#### Task brief
An exact transcript of the records is what this task asks for.

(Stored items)
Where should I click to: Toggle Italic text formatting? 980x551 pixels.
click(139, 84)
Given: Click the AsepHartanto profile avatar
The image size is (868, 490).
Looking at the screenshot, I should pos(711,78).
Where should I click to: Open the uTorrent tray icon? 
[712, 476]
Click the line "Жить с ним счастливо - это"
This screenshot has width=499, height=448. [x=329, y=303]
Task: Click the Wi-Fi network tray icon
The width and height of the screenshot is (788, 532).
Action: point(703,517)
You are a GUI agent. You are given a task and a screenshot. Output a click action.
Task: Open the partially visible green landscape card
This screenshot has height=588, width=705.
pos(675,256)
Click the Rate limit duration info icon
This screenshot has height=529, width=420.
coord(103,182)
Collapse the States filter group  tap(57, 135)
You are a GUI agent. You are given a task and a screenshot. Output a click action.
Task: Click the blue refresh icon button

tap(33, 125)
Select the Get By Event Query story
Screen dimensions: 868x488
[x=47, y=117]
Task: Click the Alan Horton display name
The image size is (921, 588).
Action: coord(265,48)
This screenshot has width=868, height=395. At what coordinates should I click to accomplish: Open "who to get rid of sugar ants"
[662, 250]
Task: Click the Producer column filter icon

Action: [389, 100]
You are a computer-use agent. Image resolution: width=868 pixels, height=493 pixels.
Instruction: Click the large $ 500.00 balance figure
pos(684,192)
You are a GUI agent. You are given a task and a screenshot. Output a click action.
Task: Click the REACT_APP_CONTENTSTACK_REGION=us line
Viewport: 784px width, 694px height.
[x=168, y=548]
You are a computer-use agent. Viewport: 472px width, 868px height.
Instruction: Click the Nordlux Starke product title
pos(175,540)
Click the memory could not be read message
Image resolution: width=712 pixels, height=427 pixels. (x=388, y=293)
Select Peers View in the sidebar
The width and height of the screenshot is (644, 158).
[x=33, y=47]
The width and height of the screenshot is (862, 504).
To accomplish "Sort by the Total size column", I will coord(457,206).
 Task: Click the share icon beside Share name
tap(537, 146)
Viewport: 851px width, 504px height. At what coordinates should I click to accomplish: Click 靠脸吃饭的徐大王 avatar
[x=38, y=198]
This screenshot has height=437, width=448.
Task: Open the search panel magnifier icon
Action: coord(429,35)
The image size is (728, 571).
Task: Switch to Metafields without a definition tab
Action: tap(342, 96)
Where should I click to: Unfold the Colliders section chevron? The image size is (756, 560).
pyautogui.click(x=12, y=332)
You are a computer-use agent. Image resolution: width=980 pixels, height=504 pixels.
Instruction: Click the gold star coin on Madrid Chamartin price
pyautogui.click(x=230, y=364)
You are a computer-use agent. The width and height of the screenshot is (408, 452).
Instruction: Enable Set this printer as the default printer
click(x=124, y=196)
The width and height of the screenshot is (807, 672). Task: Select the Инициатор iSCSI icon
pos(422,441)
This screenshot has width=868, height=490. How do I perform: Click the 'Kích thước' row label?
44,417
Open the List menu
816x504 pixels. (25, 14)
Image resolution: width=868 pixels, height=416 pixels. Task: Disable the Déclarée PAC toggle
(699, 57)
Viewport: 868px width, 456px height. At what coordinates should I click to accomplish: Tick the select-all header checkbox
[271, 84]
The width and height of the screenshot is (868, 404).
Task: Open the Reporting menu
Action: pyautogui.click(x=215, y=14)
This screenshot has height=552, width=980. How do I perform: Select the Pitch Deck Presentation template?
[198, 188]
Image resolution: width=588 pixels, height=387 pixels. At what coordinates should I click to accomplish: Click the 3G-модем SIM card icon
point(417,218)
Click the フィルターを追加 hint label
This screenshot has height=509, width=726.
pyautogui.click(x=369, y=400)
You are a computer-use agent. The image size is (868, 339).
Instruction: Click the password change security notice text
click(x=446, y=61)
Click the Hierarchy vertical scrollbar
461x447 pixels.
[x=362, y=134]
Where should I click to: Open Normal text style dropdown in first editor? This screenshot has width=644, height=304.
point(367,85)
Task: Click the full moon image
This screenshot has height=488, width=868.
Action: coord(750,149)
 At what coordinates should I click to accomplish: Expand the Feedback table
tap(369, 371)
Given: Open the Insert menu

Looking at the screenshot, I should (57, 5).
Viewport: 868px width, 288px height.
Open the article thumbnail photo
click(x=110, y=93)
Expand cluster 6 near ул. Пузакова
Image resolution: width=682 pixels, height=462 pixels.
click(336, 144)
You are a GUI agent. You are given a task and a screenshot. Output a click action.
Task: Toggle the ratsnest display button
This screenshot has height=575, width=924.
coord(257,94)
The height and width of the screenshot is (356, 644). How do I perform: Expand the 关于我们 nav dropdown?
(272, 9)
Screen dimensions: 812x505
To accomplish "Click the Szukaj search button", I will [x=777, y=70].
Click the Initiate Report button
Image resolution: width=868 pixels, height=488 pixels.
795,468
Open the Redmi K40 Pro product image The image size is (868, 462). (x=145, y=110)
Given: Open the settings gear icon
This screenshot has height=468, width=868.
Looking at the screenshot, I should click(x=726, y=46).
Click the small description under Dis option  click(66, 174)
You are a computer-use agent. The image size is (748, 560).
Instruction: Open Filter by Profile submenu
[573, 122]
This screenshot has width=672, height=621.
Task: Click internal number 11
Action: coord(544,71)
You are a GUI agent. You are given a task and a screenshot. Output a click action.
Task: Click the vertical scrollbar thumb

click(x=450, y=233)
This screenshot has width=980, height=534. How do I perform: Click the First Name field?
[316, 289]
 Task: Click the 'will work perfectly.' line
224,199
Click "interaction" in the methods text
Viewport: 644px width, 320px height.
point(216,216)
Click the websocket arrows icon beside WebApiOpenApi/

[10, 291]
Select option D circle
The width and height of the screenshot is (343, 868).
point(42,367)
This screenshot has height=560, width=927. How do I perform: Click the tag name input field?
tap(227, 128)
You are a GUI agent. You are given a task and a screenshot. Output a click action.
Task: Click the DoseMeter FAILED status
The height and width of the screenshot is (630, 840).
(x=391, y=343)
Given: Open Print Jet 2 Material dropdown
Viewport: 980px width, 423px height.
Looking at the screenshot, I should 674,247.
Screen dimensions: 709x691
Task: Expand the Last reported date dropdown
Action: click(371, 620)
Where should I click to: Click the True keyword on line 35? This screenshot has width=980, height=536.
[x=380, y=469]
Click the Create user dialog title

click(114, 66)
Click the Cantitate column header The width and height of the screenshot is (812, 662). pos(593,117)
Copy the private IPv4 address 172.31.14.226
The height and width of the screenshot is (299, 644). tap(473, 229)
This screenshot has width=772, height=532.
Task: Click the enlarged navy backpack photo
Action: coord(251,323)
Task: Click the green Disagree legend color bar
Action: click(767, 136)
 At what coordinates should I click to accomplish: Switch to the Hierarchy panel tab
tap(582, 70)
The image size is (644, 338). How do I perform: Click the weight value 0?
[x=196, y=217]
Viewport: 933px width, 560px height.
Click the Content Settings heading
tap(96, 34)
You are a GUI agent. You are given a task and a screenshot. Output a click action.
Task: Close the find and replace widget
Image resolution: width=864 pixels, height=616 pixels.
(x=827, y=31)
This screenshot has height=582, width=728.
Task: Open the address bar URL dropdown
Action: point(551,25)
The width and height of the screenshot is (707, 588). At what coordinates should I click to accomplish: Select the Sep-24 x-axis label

#### Written solution
Where should I click to: Toggle Italic text formatting? 980x551 pixels.
click(139, 84)
Given: Click the AsepHartanto profile avatar
The image size is (868, 490).
Looking at the screenshot, I should pos(711,78).
Where should I click to: Open the uTorrent tray icon? 
[712, 476]
Click the line "Жить с ним счастливо - это"
This screenshot has width=499, height=448. [x=329, y=303]
Task: Click the Wi-Fi network tray icon
The width and height of the screenshot is (788, 532).
Action: point(703,517)
You are a GUI agent. You are given a task and a screenshot. Output a click action.
Task: Open the partially visible green landscape card
This screenshot has height=588, width=705.
pos(675,256)
Click the Rate limit duration info icon
This screenshot has height=529, width=420.
coord(103,182)
Collapse the States filter group  tap(57, 135)
You are a GUI agent. You are given a task and a screenshot. Output a click action.
Task: Click the blue refresh icon button

tap(33, 125)
Select the Get By Event Query story
Screen dimensions: 868x488
[x=47, y=117]
Task: Click the Alan Horton display name
The image size is (921, 588).
Action: coord(265,48)
This screenshot has width=868, height=395. At what coordinates should I click to accomplish: Open "who to get rid of sugar ants"
[662, 250]
Task: Click the Producer column filter icon

Action: [389, 100]
You are a computer-use agent. Image resolution: width=868 pixels, height=493 pixels.
Instruction: Click the large $ 500.00 balance figure
pos(684,192)
You are a GUI agent. You are given a task and a screenshot. Output a click action.
Task: Click the REACT_APP_CONTENTSTACK_REGION=us line
Viewport: 784px width, 694px height.
[x=168, y=548]
You are a computer-use agent. Viewport: 472px width, 868px height.
Instruction: Click the Nordlux Starke product title
pos(175,540)
Click the memory could not be read message
Image resolution: width=712 pixels, height=427 pixels. (x=388, y=293)
Select Peers View in the sidebar
The width and height of the screenshot is (644, 158).
[x=33, y=47]
The width and height of the screenshot is (862, 504).
To accomplish "Sort by the Total size column", I will coord(457,206).
 Task: Click the share icon beside Share name
tap(537, 146)
Viewport: 851px width, 504px height. At what coordinates should I click to accomplish: Click 靠脸吃饭的徐大王 avatar
[x=38, y=198]
This screenshot has height=437, width=448.
Task: Open the search panel magnifier icon
Action: coord(429,35)
The image size is (728, 571).
Task: Switch to Metafields without a definition tab
Action: tap(342, 96)
Where should I click to: Unfold the Colliders section chevron? The image size is (756, 560).
pyautogui.click(x=12, y=332)
You are a computer-use agent. Image resolution: width=980 pixels, height=504 pixels.
Instruction: Click the gold star coin on Madrid Chamartin price
pyautogui.click(x=230, y=364)
You are a computer-use agent. The width and height of the screenshot is (408, 452).
Instruction: Enable Set this printer as the default printer
click(x=124, y=196)
The width and height of the screenshot is (807, 672). Task: Select the Инициатор iSCSI icon
pos(422,441)
This screenshot has width=868, height=490. How do I perform: Click the 'Kích thước' row label?
44,417
Open the List menu
816x504 pixels. (25, 14)
Image resolution: width=868 pixels, height=416 pixels. Task: Disable the Déclarée PAC toggle
(699, 57)
Viewport: 868px width, 456px height. At what coordinates should I click to accomplish: Tick the select-all header checkbox
[271, 84]
The width and height of the screenshot is (868, 404).
Task: Open the Reporting menu
Action: pyautogui.click(x=215, y=14)
This screenshot has height=552, width=980. How do I perform: Select the Pitch Deck Presentation template?
[198, 188]
Image resolution: width=588 pixels, height=387 pixels. At what coordinates should I click to accomplish: Click the 3G-модем SIM card icon
point(417,218)
Click the フィルターを追加 hint label
This screenshot has height=509, width=726.
pyautogui.click(x=369, y=400)
You are a computer-use agent. The image size is (868, 339).
Instruction: Click the password change security notice text
click(x=446, y=61)
Click the Hierarchy vertical scrollbar
461x447 pixels.
[x=362, y=134]
Where should I click to: Open Normal text style dropdown in first editor? This screenshot has width=644, height=304.
point(367,85)
Task: Click the full moon image
This screenshot has height=488, width=868.
Action: coord(750,149)
 At what coordinates should I click to accomplish: Expand the Feedback table
tap(369, 371)
Given: Open the Insert menu

Looking at the screenshot, I should (57, 5).
Viewport: 868px width, 288px height.
Open the article thumbnail photo
click(x=110, y=93)
Expand cluster 6 near ул. Пузакова
Image resolution: width=682 pixels, height=462 pixels.
click(336, 144)
You are a GUI agent. You are given a task and a screenshot. Output a click action.
Task: Toggle the ratsnest display button
This screenshot has height=575, width=924.
coord(257,94)
The height and width of the screenshot is (356, 644). How do I perform: Expand the 关于我们 nav dropdown?
(272, 9)
Screen dimensions: 812x505
To accomplish "Click the Szukaj search button", I will [x=777, y=70].
Click the Initiate Report button
Image resolution: width=868 pixels, height=488 pixels.
795,468
Open the Redmi K40 Pro product image The image size is (868, 462). (x=145, y=110)
Given: Open the settings gear icon
This screenshot has height=468, width=868.
Looking at the screenshot, I should click(x=726, y=46).
Click the small description under Dis option  click(66, 174)
You are a computer-use agent. The image size is (748, 560).
Instruction: Open Filter by Profile submenu
[573, 122]
This screenshot has width=672, height=621.
Task: Click internal number 11
Action: coord(544,71)
You are a GUI agent. You are given a task and a screenshot. Output a click action.
Task: Click the vertical scrollbar thumb

click(x=450, y=233)
This screenshot has width=980, height=534. How do I perform: Click the First Name field?
[316, 289]
 Task: Click the 'will work perfectly.' line
224,199
Click "interaction" in the methods text
Viewport: 644px width, 320px height.
point(216,216)
Click the websocket arrows icon beside WebApiOpenApi/

[10, 291]
Select option D circle
The width and height of the screenshot is (343, 868).
point(42,367)
This screenshot has height=560, width=927. How do I perform: Click the tag name input field?
tap(227, 128)
You are a GUI agent. You are given a task and a screenshot. Output a click action.
Task: Click the DoseMeter FAILED status
The height and width of the screenshot is (630, 840).
(x=391, y=343)
Given: Open Print Jet 2 Material dropdown
Viewport: 980px width, 423px height.
Looking at the screenshot, I should 674,247.
Screen dimensions: 709x691
Task: Expand the Last reported date dropdown
Action: click(371, 620)
Where should I click to: Click the True keyword on line 35? This screenshot has width=980, height=536.
[x=380, y=469]
Click the Create user dialog title

click(114, 66)
Click the Cantitate column header The width and height of the screenshot is (812, 662). pos(593,117)
Copy the private IPv4 address 172.31.14.226
The height and width of the screenshot is (299, 644). tap(473, 229)
This screenshot has width=772, height=532.
Task: Click the enlarged navy backpack photo
Action: coord(251,323)
Task: Click the green Disagree legend color bar
Action: click(767, 136)
 At what coordinates should I click to accomplish: Switch to the Hierarchy panel tab
tap(582, 70)
The image size is (644, 338). How do I perform: Click the weight value 0?
[x=196, y=217]
Viewport: 933px width, 560px height.
Click the Content Settings heading
tap(96, 34)
You are a GUI agent. You are given a task and a screenshot. Output a click action.
Task: Close the find and replace widget
Image resolution: width=864 pixels, height=616 pixels.
(x=827, y=31)
This screenshot has height=582, width=728.
Task: Open the address bar URL dropdown
Action: point(551,25)
The width and height of the screenshot is (707, 588). At what coordinates should I click to accomplish: Select the Sep-24 x-axis label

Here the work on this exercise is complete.